Winter

Introduction
The Algonquian Indians of Eastern Long Island lived as if they were part of the whole of Nature. Before and during the early contact period, winter changed where villages were situated, preferring more sheltered, inland areas of Long Island. Dwellings may have been enlarged and moved closer together near the common food storage areas.1
History
Autumn and winter brought singing, dancing, and ceremonies celebrating the harvest and the winter solstice. 2
Food
The primary hunting and trapping season was in the fall and winter when the game was fat and their fur was thick. Smaller game animals such as raccoon, rabbit, and squirrel, were also a regular part of the diet. These smaller animals were caught in snares or trapped. Besides their flesh, raccoons provided grease for cooking and fur for winter clothing. The raccoon grease was also rubbed on the skin for warmth in the winter and to protect against mosquitoes and sunburn in the summer 3. 4
In 1670, Daniel Denton reported that “an innumerable multitude of seals, which make an excellent oyle,” were vulnerable during the winter when they “haul out” onto sand bars in the tidal bays to sun themselves. 4
Seafood was smoked and dried to prepare for winter. In fall and winter, bay scallops, bluefish, stripers, blackfish, and flounder are plentiful on Long Island. 5
Roots were especially important in Winter. Tuber roots can be harvested in the late fall and during winter thaws and were a highly valued source of carbohydrates. The plant could be left in natural storage for the winter months when other food supplies might run low. Some Shinnecock still gather Jerusalem artichokes today. 6
Housing
Traditionally, housing and planting plots were prepared by burning off the desired area in late March or early April, a custom which was followed by the Shinnecock and Montaukett into the twentieth century. If any trees blocked the sunlight, the trunks were girdled with an ax.
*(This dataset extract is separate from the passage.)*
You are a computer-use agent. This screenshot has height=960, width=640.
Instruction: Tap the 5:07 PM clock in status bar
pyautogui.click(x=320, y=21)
The trees soon became standing supplies of firewood for the next winter.7
- John Strong, The Algonquian Peoples of Long Island from Earliest Times to 1700, pp 84[↩]
- The Indians of Long Island, An Exhibition Presented by Suffolk County Historical Society, brochure[↩]
- Kraft 1986, pp 129, 157[↩]
- John Strong, The Algonquian Peoples of Long Island from Earliest Times to 1700, pp 60-62[↩][↩]
- John Strong, The Algonquian Peoples of Long Island from Earliest Times to 1700, pp 62[↩]
- John Strong, The Algonquian Peoples of Long Island from Earliest Times to 1700, pp 64[↩]
- John Strong’s The Algonquian Peoples of Long Island, 1997, pp 96[↩]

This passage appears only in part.